Limit knowledge retrieval to only pull from a list

I’m hoping someone has some insight here to help me out.

I’m trying to build an assistant that reads a news article that I provide it as a file. The assistants job is to categorize the article into appropriate keywords but I want those keywords to be constrained to a list of keywords that I have provided it in another file. The assistant responds with keywords that are relevant to the article but it comes up with it’s own outside of my list.

Assistant has 2 files:

  1. List of keywords.txt
  2. News article.txt
    I want it to respond with the keywords that pertain to the article but I want it to only pick from the list of keywords provided in the file.

Anyone have any tips for me here?
I know this will never be perfect but so far it isn’t even close to listening to my instructions.

I know I could improve by passing the list of keywords into the system message but I have to run this on 1000’s of articles daily and I want to keep costs down.

Thanks in advance.

Hi - are you willing to share your instructions? I could take a look to see if I can identify areas for optimization.
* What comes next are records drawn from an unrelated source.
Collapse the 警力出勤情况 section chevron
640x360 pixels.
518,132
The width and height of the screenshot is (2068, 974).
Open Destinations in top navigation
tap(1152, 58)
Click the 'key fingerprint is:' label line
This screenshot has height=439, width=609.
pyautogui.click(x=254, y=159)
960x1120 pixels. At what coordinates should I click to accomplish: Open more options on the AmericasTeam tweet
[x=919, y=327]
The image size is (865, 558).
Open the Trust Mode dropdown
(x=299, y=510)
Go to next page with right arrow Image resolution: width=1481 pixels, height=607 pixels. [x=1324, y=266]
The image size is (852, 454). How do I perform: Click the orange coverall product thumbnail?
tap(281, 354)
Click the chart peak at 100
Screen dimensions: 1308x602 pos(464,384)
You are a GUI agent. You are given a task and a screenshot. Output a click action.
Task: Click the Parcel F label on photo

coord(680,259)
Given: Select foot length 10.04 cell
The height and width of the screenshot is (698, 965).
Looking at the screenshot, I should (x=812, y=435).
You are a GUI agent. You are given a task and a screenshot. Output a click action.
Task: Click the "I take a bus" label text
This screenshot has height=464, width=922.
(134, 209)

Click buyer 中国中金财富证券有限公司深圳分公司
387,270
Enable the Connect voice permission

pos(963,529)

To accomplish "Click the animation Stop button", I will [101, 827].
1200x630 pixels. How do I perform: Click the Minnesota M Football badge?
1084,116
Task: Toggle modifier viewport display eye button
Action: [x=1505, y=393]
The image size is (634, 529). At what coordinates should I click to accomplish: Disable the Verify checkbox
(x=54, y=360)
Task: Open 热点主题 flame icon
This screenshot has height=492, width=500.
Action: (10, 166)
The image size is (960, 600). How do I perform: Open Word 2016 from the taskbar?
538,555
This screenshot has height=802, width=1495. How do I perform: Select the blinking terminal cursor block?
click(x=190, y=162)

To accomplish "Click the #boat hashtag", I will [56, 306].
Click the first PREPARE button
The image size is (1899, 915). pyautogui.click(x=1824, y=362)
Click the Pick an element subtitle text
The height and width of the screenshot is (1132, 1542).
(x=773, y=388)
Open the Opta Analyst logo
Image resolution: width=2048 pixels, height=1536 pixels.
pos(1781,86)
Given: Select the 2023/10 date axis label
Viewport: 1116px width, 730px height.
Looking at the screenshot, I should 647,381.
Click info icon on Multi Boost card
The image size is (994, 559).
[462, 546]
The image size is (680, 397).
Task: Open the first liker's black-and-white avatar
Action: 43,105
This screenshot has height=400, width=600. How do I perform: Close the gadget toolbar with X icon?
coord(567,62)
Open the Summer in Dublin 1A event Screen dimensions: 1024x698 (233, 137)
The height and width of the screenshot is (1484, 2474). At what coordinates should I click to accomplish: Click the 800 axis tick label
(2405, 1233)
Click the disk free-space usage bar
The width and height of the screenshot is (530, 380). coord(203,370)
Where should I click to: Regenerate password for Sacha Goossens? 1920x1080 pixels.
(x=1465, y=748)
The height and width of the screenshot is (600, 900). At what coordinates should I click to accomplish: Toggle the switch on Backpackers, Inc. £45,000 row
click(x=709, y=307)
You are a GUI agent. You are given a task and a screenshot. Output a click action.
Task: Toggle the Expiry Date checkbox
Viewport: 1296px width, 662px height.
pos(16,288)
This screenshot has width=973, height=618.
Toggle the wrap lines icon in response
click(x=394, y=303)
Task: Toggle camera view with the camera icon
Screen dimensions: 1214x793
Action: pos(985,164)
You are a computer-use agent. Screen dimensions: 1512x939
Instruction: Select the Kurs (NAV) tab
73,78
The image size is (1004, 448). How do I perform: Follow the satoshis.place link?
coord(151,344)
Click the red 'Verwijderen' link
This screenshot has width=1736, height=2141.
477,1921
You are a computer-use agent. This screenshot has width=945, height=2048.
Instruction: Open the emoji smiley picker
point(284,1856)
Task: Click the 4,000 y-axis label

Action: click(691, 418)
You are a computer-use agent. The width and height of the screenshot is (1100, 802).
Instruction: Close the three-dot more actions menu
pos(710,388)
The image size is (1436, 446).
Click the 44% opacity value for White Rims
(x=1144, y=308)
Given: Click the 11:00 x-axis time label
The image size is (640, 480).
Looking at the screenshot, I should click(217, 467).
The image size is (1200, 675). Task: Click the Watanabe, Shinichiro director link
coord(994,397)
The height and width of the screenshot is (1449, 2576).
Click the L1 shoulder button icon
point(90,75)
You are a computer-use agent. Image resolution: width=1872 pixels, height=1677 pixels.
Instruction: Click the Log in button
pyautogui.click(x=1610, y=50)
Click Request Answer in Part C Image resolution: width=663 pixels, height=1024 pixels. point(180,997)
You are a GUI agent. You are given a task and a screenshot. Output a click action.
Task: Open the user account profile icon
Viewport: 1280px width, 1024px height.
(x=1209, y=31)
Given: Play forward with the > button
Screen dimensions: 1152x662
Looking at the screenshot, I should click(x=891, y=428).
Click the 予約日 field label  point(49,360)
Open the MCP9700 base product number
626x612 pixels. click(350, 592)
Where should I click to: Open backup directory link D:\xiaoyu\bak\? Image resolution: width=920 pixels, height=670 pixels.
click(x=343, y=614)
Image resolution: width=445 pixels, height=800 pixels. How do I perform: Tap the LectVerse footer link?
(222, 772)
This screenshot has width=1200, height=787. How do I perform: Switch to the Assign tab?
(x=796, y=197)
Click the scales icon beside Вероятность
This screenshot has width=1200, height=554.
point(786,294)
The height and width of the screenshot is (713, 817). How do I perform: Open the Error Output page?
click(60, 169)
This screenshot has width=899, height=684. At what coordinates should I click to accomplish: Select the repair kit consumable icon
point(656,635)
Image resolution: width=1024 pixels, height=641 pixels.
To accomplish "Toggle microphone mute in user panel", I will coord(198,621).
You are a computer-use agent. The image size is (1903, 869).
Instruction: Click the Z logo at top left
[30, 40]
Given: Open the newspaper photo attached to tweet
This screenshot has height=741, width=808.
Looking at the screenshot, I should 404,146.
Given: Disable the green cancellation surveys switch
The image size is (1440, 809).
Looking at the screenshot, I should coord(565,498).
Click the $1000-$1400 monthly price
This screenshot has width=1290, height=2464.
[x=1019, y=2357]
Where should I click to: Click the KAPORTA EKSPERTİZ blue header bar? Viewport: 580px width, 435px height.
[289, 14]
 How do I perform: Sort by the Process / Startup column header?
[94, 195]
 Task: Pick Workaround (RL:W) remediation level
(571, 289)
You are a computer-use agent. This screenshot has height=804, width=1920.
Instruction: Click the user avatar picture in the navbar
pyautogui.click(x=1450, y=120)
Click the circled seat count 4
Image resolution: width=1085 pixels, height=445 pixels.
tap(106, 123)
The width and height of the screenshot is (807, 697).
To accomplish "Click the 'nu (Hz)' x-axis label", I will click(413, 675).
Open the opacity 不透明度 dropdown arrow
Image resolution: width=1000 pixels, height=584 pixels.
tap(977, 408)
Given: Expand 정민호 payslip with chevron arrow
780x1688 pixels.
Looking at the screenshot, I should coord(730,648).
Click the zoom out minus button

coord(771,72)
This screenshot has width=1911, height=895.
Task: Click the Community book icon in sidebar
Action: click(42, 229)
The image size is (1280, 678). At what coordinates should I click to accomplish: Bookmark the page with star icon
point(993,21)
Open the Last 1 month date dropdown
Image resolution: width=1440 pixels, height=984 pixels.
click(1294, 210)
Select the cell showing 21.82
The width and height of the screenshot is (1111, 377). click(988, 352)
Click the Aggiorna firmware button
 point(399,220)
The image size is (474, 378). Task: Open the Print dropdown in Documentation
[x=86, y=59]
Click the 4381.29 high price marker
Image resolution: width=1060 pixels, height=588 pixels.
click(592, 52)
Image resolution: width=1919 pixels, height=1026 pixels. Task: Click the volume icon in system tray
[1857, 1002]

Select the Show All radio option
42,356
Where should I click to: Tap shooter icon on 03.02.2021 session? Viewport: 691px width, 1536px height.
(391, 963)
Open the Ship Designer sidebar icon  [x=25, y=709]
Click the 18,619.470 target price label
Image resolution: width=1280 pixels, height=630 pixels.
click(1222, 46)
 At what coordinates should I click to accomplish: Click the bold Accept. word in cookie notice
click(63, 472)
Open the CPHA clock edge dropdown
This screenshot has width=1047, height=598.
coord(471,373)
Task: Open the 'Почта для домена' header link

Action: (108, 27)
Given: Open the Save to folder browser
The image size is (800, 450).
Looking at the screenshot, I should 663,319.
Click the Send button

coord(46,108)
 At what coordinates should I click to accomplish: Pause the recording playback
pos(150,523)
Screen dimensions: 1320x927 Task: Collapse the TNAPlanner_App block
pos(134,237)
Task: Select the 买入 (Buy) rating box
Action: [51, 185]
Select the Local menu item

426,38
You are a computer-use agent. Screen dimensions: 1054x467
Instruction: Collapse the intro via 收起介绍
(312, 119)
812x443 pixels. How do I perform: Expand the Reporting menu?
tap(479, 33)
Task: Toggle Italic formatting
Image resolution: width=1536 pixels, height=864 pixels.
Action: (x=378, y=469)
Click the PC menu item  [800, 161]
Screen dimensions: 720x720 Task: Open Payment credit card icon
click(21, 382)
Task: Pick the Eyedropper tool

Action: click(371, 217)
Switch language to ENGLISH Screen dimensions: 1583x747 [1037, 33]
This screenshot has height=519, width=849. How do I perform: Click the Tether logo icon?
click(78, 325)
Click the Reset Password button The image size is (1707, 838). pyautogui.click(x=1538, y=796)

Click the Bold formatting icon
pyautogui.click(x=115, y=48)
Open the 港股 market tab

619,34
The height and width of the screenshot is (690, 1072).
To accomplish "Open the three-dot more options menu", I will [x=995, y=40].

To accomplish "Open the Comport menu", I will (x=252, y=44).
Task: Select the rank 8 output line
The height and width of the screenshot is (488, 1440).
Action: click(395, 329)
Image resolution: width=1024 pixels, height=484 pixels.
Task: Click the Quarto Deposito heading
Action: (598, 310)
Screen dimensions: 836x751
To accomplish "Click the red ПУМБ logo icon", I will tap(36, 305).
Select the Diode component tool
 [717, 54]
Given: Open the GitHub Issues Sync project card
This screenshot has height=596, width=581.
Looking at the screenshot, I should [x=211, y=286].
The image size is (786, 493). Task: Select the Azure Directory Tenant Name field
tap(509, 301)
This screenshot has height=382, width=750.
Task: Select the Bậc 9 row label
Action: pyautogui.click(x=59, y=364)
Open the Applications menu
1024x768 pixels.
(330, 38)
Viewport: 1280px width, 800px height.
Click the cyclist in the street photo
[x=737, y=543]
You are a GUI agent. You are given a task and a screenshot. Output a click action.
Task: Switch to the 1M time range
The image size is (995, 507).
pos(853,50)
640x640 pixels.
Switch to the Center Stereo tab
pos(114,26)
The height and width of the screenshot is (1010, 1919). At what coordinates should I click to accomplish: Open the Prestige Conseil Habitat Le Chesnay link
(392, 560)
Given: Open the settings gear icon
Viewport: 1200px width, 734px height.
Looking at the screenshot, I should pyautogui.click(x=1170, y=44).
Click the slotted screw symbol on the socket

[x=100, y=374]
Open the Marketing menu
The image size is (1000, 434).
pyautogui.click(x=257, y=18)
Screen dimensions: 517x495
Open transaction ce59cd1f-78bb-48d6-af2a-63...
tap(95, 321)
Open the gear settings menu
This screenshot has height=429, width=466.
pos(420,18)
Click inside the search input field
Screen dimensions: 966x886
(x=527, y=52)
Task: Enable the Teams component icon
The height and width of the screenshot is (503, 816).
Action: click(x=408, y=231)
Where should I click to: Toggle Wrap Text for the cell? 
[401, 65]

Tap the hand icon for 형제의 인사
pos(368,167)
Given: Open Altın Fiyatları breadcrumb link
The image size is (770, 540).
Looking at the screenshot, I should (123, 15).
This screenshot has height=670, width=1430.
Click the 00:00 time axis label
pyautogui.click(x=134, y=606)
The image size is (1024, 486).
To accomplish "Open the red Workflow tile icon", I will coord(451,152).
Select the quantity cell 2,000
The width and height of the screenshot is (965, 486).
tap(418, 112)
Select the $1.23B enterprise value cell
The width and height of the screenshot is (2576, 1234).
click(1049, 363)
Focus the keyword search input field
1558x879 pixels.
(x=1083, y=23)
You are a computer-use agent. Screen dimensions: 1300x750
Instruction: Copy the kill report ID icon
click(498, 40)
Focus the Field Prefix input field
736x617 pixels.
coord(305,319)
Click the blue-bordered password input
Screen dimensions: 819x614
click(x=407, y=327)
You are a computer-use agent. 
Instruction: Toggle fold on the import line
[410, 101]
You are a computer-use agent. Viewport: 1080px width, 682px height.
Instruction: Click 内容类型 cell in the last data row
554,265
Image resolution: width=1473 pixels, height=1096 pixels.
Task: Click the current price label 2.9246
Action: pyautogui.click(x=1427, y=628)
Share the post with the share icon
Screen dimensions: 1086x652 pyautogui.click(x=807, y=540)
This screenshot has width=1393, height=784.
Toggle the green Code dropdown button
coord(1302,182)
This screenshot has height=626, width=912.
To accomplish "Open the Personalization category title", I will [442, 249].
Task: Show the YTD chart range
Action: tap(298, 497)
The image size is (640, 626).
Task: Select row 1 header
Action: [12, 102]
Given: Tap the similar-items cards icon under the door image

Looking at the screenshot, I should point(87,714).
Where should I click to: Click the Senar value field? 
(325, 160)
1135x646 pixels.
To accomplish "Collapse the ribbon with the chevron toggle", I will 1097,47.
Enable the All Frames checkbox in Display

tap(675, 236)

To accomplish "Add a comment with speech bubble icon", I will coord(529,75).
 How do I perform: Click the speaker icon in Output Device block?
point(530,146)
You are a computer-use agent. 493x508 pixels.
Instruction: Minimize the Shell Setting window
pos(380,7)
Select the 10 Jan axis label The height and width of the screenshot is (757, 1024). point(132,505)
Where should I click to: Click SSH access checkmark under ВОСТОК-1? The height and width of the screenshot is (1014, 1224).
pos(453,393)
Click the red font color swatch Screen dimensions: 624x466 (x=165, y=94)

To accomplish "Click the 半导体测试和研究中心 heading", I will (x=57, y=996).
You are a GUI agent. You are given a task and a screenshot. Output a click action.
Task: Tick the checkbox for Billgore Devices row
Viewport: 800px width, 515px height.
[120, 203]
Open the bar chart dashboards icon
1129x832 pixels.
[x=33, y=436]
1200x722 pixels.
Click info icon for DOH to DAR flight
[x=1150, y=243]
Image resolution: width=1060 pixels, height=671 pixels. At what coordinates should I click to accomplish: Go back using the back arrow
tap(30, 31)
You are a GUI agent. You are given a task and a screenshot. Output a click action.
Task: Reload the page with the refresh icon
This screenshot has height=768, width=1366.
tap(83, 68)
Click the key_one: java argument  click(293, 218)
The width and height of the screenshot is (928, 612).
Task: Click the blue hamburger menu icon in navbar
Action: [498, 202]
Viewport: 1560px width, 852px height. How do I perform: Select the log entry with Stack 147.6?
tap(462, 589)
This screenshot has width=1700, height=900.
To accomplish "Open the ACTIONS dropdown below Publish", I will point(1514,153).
I have a created an assistant that also must apply categorization as input for a SQL statement. In my case, I use a function call to create a JSON with the various categories. After lots of testing what I found works is to list all the options to chose from in the function call itself in the description for the individual properties. For some of the properties I have multiple hundreds of choices… This approach has achieved the best results as the assistant will strictly only draw on the choices provided.

However, based on my own experience you may be able to get close by using files provided the instructions are specific enough.

Hi @jr.2509 Thanks so much for your offer to help and sorry for the delay in getting back to you. I can definitely share what I’m trying to do. Nothing so far has been that complex in terms of my prompting.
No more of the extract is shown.